### PROVIDED RECORDS
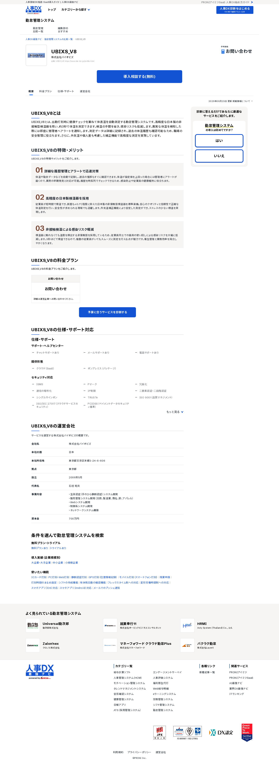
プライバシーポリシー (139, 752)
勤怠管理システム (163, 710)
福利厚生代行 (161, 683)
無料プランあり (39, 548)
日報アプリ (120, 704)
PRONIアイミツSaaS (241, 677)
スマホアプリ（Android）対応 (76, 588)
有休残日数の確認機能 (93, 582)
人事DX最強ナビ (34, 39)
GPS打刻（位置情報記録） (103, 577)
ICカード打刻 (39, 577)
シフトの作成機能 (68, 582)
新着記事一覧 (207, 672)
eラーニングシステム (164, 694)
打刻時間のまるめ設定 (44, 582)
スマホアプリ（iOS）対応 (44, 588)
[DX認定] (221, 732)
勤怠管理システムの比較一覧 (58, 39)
...
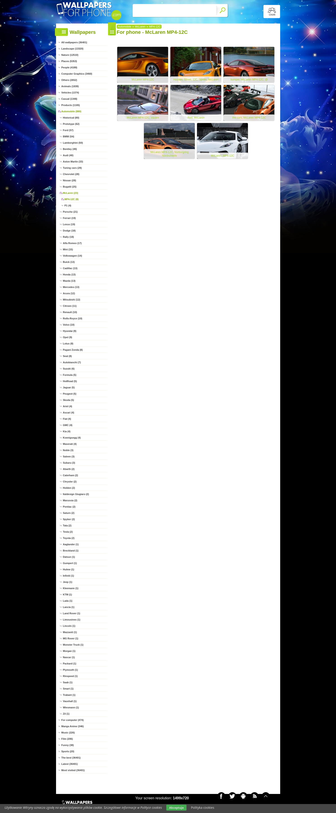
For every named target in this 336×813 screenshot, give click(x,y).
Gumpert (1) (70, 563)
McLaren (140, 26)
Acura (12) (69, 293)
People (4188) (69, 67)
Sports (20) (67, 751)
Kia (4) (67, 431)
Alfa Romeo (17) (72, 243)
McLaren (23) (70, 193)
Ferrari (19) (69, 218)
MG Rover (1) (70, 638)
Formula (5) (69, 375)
...
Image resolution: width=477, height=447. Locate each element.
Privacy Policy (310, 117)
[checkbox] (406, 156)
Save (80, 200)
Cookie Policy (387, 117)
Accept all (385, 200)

### WHAT THE EXERCISE ASKS
Rewrite the rows from the line with "PRONIアイミツSaaS (241, 677)" up to and including the line with "[DX認定] (221, 732)", replacing "スマホアプリ" with "モバイルアプリ" and leaving everything else unchanged.

### FINISHED EXERCISE
PRONIアイミツSaaS (241, 677)
モバイルアプリ（Android）対応 (76, 588)
有休残日数の確認機能 (93, 582)
人事DX最強ナビ (34, 39)
GPS打刻（位置情報記録） (103, 577)
ICカード打刻 (39, 577)
シフトの作成機能 (68, 582)
新着記事一覧 (207, 672)
eラーニングシステム (164, 694)
打刻時間のまるめ設定 (44, 582)
モバイルアプリ（iOS）対応 (44, 588)
[DX認定] (221, 732)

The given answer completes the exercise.